Saturday, April 15, 2006

Pola Pengamanan Pemilu; Efektifkah dengan Patroli ?

Kompas, 23 Maret 2004
MUNCULNYA indikasi mundurnya warga masyarakat sebagai petugas keamanan di tempat pemungutan suara-karena honor kecil- hendaknya tidak dianggap enteng. Kepala Kepolisian Daerah Metro Jaya Irjen Makbul Padmanagara mengatakan, hal itu masih bisa diantisipasi dan dapat diatasi oleh kepala polsek (Kompas, 10/11).
Adanya laporan intelijen dari beberapa polsek yang mengindikasikan keinginan mundurnya warga masyarakat sebagai petugas keamanan di TPS saat hari-H pemungutan dan penghitungan suara mulai menggejala.
Ardy (32), warga Mampang, Jakarta Selatan, ditunjuk sebagai petugas keamanan di salah satu TPS. Walaupun tidak riil mengatakan ingin mundur, sejak awal ia tidak ingin terlibat lagi pada pemungutan suara saat pemilihan presiden dan wapres.

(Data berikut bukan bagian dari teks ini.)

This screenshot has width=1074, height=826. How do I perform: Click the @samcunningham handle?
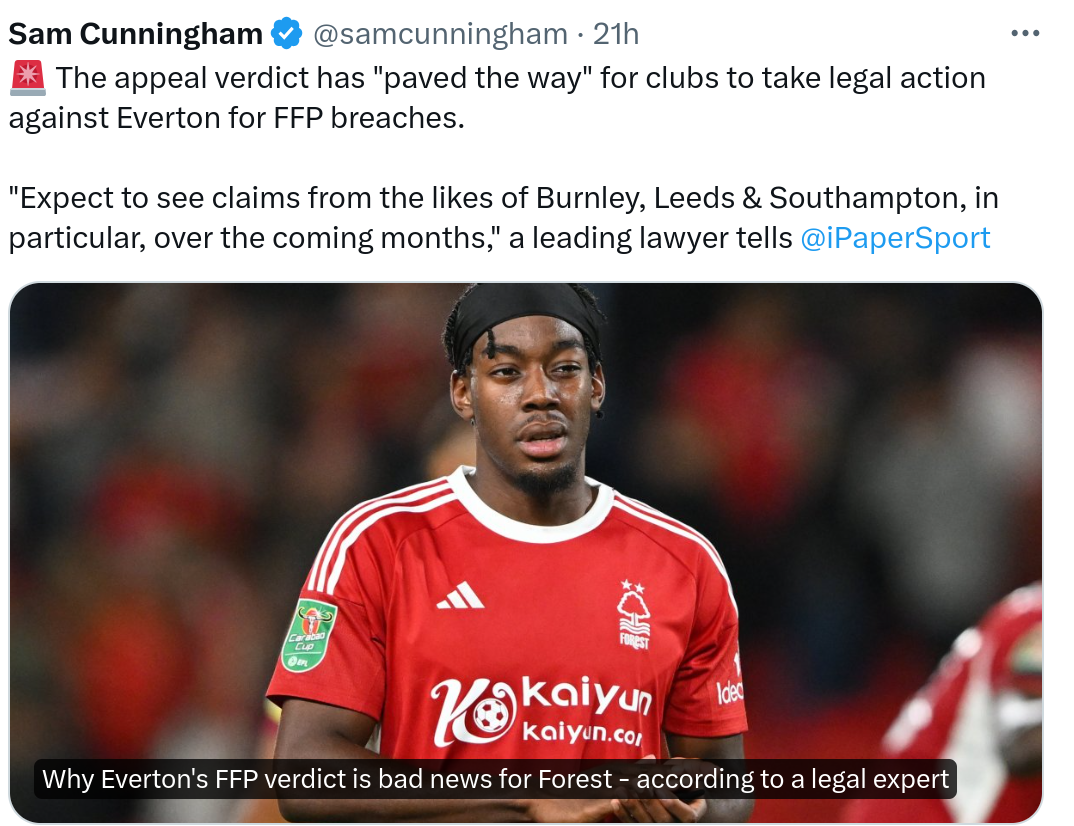tap(440, 34)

Itu artinya, mau tidak mau pemerintah harus menunjuk lagi anggota baru yang diambil dari unsur masyarakat untuk menggantikan anggota yang mengundurkan diri.

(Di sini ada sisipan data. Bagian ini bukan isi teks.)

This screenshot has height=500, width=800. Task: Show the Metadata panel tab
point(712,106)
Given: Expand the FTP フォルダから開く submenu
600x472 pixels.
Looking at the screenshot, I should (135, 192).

Kecilnya honor yang diterima para petugas yang diambil dari unsur masyarakat itu bukan satu-satunya alasan. Sebab lain, keengganan menghadapi situasi tidak terduga.

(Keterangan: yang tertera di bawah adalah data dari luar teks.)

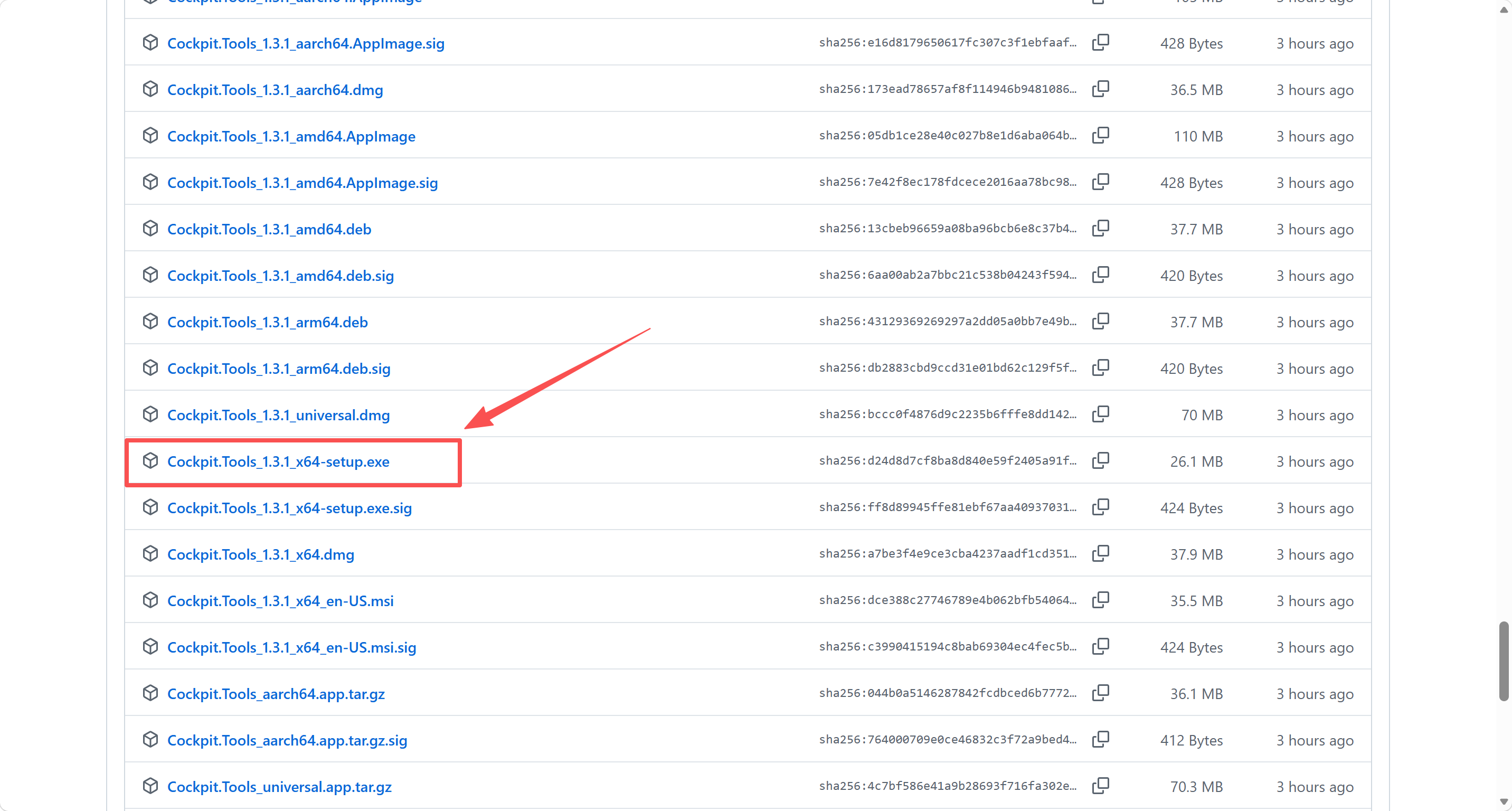
Task: Copy SHA256 of universal.app.tar.gz
Action: point(1101,785)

Roli (25), warga Slipi yang juga menjadi salah satu petugas keamanan TPS di wilayahnya, mengeluh. Di wilayahnya, mereka harus melengkapi diri dengan perlengkapan yang dibutuhkan pada saat hari-H, di antaranya meja, kursi, bahkan tenda. Faktor lain, besarnya honor konon cuma Rp 7.500 per hari.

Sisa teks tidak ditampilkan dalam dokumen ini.